Emma had ever been a sore point between them. To Edmund she was not a living, breathing woman but a tool of her ambitious brother, the Norman duke Richard, and so a threat to all the sons of the king’s first marriage. And as for
him—
but he thrust the thought of Emma away from him. She was on his mind far too often as it was.

“Was the king satisfied that we had done all we could to save Ecbert?”
Had
they done all that they could to save their brother? The question had been nagging at him like a toothache and would not go away.

“Do you mean does the king blame you for Ecbert’s death?”

Edmund’s penetrating eyes probed his own, and Athelstan admitted to himself that this was exactly what he’d meant. As the eldest ætheling he had always shouldered responsibility for his brothers’ welfare, at least when they were together. He had also been burdened with most of the blame whenever their father found fault with them.

He made no reply, though, and Edmund shook his head.

“Ecbert’s illness and death were no fault of yours, Athelstan, and the king knows that. When will you allow yourself to believe it?”

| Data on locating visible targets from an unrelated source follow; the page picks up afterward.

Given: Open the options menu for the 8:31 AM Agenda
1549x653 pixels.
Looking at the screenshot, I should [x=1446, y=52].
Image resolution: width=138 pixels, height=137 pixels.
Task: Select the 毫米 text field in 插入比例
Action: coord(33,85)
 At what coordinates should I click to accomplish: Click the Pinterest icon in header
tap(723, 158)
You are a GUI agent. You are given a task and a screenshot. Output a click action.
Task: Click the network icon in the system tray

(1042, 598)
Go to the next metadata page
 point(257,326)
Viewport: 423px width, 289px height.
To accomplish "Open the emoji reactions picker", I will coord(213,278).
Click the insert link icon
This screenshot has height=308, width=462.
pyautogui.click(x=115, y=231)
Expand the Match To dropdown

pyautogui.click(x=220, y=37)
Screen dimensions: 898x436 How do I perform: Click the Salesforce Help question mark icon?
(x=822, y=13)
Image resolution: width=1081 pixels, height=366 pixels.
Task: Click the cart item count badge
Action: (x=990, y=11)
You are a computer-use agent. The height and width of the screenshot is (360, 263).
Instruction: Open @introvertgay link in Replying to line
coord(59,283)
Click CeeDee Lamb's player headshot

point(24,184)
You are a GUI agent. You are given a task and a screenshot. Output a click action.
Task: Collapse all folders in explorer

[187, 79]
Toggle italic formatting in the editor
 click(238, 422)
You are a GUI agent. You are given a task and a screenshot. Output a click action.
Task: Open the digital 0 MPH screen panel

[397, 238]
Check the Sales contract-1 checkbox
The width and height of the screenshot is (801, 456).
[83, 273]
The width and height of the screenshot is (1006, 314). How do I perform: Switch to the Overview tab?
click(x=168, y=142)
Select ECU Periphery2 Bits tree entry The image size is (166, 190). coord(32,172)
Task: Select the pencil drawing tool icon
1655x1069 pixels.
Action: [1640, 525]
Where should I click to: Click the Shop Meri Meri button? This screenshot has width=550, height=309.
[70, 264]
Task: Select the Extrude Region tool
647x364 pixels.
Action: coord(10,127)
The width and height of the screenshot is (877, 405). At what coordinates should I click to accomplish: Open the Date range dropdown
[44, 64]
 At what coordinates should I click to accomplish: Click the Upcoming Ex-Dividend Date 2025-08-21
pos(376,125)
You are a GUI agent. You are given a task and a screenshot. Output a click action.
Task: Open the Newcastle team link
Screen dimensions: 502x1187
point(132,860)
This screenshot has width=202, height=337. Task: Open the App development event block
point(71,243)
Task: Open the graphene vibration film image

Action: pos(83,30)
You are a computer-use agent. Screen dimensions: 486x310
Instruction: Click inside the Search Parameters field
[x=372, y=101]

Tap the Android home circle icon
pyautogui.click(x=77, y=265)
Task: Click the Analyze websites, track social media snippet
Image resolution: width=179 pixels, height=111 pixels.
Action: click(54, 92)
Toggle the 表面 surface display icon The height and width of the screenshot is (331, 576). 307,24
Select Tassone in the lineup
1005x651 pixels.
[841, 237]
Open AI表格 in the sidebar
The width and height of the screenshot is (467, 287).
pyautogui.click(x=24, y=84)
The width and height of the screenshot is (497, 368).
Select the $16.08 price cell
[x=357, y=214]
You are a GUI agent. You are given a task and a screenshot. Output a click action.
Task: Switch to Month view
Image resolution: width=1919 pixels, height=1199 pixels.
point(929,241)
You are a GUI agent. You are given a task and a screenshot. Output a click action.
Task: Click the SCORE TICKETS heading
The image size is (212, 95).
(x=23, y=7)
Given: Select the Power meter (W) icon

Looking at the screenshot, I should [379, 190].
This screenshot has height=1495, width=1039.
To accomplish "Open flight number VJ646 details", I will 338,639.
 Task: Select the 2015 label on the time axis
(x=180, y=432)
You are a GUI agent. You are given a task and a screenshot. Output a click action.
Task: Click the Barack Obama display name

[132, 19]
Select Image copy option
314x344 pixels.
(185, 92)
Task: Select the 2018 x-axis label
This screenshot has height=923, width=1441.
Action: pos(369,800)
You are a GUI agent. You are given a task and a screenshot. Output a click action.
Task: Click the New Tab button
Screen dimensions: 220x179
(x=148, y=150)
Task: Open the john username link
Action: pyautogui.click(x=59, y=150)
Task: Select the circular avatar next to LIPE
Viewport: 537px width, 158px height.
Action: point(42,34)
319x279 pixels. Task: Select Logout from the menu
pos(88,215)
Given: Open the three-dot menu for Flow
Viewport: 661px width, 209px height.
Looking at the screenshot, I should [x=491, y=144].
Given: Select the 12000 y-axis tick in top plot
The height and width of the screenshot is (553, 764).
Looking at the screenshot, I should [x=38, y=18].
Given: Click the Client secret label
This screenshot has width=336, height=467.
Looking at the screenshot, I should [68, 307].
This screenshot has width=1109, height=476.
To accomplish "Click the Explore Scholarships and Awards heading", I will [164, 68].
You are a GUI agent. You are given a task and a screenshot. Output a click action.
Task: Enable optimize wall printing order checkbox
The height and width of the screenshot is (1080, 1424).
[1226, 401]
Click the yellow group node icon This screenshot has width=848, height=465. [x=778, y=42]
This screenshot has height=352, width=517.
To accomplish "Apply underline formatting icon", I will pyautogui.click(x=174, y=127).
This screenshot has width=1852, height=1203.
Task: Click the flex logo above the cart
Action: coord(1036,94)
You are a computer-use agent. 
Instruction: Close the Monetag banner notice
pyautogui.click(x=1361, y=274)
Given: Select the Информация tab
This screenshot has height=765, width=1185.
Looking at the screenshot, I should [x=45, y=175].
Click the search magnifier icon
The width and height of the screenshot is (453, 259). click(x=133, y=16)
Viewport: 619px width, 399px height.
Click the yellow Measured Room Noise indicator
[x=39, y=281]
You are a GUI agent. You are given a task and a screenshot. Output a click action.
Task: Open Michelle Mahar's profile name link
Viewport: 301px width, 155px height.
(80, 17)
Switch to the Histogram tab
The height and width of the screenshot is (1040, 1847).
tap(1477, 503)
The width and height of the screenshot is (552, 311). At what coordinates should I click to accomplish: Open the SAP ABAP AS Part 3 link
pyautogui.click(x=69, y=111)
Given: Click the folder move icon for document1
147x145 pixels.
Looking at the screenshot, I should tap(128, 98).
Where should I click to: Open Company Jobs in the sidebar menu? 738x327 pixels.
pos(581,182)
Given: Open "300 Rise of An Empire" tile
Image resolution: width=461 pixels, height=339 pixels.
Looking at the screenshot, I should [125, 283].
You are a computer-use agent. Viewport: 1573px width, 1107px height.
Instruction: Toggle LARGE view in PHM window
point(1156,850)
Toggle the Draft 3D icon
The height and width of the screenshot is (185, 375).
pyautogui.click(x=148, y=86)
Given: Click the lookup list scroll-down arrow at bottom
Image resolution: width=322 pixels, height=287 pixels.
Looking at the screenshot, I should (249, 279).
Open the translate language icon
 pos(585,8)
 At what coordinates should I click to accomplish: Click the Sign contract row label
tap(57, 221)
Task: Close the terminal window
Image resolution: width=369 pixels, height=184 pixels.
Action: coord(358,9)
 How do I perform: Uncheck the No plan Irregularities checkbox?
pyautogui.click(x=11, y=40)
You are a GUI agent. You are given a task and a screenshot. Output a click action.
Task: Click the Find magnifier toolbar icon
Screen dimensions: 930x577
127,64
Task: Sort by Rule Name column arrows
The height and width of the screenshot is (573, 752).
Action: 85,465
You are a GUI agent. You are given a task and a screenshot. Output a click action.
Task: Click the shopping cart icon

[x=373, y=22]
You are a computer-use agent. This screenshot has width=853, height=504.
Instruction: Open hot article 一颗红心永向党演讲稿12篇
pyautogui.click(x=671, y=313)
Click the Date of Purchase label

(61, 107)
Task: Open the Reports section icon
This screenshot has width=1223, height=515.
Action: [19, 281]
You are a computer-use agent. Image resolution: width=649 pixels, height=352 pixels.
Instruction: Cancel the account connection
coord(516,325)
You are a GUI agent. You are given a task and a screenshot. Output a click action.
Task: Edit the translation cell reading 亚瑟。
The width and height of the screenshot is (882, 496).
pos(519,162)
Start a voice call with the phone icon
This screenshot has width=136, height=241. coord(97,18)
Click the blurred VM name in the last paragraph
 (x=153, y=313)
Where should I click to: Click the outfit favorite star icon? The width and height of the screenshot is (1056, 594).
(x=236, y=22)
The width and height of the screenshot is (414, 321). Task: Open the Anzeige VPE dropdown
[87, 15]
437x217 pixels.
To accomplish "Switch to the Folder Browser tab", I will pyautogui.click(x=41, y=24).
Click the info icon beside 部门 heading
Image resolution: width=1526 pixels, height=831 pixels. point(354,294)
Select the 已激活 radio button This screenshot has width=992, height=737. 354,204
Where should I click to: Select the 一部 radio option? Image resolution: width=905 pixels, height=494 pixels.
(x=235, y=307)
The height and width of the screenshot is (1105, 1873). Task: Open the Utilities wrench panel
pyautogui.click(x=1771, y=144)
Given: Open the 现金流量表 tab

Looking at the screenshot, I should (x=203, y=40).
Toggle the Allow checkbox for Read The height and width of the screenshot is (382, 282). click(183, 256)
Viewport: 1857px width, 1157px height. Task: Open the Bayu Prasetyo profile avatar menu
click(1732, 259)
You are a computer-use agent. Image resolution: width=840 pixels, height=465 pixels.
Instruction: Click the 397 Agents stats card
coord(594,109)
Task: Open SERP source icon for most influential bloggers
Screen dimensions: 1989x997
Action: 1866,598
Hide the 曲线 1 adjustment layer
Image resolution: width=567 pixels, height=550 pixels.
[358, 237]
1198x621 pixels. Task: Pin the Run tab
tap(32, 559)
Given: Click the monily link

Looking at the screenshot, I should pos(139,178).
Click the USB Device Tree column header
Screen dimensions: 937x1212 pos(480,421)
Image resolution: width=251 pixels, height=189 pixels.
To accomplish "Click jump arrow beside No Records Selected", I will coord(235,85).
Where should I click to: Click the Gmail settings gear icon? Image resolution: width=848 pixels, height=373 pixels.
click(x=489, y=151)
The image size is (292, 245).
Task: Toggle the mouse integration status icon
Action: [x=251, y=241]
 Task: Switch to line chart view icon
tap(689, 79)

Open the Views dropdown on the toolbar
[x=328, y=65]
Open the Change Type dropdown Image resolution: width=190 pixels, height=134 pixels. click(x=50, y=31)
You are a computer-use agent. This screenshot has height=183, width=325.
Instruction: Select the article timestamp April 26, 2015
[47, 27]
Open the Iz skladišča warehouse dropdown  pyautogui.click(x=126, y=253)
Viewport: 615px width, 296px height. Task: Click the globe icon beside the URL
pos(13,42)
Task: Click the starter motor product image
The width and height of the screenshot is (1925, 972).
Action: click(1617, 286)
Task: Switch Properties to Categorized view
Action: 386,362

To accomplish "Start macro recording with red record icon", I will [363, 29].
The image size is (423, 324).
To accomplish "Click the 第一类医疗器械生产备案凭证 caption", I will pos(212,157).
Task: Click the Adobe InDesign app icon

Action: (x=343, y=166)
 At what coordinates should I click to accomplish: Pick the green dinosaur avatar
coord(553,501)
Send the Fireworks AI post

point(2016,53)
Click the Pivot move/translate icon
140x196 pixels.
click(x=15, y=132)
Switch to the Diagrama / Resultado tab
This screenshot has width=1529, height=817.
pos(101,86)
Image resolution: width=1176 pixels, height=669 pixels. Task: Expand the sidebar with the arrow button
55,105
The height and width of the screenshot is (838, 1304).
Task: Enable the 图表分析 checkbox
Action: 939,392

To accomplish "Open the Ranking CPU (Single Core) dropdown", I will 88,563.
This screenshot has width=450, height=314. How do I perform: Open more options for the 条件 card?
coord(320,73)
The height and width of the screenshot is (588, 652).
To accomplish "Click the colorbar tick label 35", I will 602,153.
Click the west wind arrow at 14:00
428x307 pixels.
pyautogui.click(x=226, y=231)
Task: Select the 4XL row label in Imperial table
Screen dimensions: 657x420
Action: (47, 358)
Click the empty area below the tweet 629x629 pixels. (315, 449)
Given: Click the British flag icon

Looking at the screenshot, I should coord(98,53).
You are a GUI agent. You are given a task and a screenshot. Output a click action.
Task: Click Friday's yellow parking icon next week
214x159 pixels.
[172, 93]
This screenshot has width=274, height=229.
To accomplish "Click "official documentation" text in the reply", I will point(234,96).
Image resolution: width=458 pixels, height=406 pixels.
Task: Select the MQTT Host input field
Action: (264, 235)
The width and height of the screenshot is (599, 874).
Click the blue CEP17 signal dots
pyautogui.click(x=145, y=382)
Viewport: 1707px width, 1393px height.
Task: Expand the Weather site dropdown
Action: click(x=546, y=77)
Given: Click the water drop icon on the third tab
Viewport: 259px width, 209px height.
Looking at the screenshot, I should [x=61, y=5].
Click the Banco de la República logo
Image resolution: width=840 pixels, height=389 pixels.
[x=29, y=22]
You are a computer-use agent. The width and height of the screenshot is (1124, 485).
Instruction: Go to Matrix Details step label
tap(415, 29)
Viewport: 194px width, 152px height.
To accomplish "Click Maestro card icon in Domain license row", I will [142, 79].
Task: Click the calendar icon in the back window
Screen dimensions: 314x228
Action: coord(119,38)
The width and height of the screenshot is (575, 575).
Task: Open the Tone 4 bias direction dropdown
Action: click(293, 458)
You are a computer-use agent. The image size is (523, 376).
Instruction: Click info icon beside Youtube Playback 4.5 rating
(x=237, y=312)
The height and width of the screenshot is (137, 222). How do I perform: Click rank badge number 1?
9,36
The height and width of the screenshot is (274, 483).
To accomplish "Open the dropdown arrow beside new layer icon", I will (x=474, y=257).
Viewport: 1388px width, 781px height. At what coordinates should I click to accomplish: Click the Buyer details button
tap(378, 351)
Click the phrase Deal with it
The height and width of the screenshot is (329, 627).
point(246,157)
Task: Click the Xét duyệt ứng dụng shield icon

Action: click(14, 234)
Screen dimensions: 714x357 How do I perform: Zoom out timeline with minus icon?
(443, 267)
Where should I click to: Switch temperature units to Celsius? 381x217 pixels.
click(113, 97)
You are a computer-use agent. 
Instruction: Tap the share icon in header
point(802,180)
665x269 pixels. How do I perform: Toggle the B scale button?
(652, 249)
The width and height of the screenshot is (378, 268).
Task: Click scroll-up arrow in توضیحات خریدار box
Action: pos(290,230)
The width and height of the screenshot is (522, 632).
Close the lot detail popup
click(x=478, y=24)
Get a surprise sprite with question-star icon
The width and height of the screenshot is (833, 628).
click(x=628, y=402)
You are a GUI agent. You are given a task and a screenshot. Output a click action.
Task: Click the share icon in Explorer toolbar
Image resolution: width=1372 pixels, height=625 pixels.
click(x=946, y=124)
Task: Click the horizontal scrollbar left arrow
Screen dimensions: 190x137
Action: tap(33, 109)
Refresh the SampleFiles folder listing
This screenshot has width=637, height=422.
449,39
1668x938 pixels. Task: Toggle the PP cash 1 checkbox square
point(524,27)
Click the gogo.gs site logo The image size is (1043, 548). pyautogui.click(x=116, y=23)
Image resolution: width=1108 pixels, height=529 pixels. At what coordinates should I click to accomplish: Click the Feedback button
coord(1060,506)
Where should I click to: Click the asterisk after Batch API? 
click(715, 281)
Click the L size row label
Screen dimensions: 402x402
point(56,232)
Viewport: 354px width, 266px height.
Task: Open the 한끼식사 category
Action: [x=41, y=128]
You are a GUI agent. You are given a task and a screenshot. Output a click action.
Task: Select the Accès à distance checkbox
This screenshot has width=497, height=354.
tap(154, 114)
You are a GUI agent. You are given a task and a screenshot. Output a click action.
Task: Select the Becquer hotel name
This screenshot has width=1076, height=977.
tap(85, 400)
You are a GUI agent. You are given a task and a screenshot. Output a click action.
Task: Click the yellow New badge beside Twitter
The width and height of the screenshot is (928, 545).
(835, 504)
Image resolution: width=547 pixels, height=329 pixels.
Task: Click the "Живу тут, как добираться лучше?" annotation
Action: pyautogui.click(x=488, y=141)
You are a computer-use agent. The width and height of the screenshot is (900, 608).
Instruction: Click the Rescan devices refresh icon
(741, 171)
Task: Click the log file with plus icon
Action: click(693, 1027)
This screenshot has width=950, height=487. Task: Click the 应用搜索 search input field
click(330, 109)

“I keep asking myself if there was something more—”

“The answer is no,” Edmund said. “He was treated, he was blessed, he was shriven, and he has gone to God. Now you must let him go.” He leaned across the table and his dark eyes were insistent. “You cannot bring him back.”

Athelstan rubbed his forehead with his fingertips. Edmund was right. He could not bring Ecbert back from death; could not change his wyrd. Yet since Ecbert had died, he had been unable to rid his mind of words that he had long tried to forget.

A bitter road lies before the sons of Æthelred—all but one.

That prophecy had been uttered two years before, within the shadow of a pagan stone dance by one who was said to be able to read the future. They were dismal words that he had repeated to no one. Why tell others a thing that he wished he had never heard himself? Even if he had shared the prophecy with Ecbert, it would not have changed anything; nor would it change Edmund’s fate, whatever it might be, if he were to speak of it now.

So he remained silent, and when he looked again at his brother he saw that there must be something more on Edmund’s mind, for he was tapping his fingers nervously against his empty cup while he chewed on his lower lip. When Edmund did not speak, Athelstan prodded him. “What are you not telling me?”

“It’s just that . . .” Edmund frowned, glanced away, then seemed to make up his mind about whatever was troubling him. “Ecbert’s death did not surprise the king. He already knew. When I entered the hall he looked up at me and nodded, as if he had been waiting for me. Before I said a single word he asked,
Which of my sons is dead?
Not sick or injured, but dead. He knew. I have been trying to explain it to myself all during the long journey back, but I cannot make sense of it. How could he have known?”

Edmund’s question hung in the air between them, and Athelstan was uncertain how best to answer it. Not with the truth, for the king had forbidden him to speak it.

The king is troubled in his mind.

It was Archbishop Ælfheah who had first alerted him to his father’s secret torment. And then he had witnessed it himself—had seen the king cower, gray-faced with horror from some invisible threat. Afterward, when his father was himself again, he had spoken of seeing signs and portents of disaster.

Had he, then, been given some warning of the death of a son?

Jesu.
He did not want to believe it, did not even wish to discuss it with Edmund. To do so was to tread perilously close to what he had been forbidden to reveal.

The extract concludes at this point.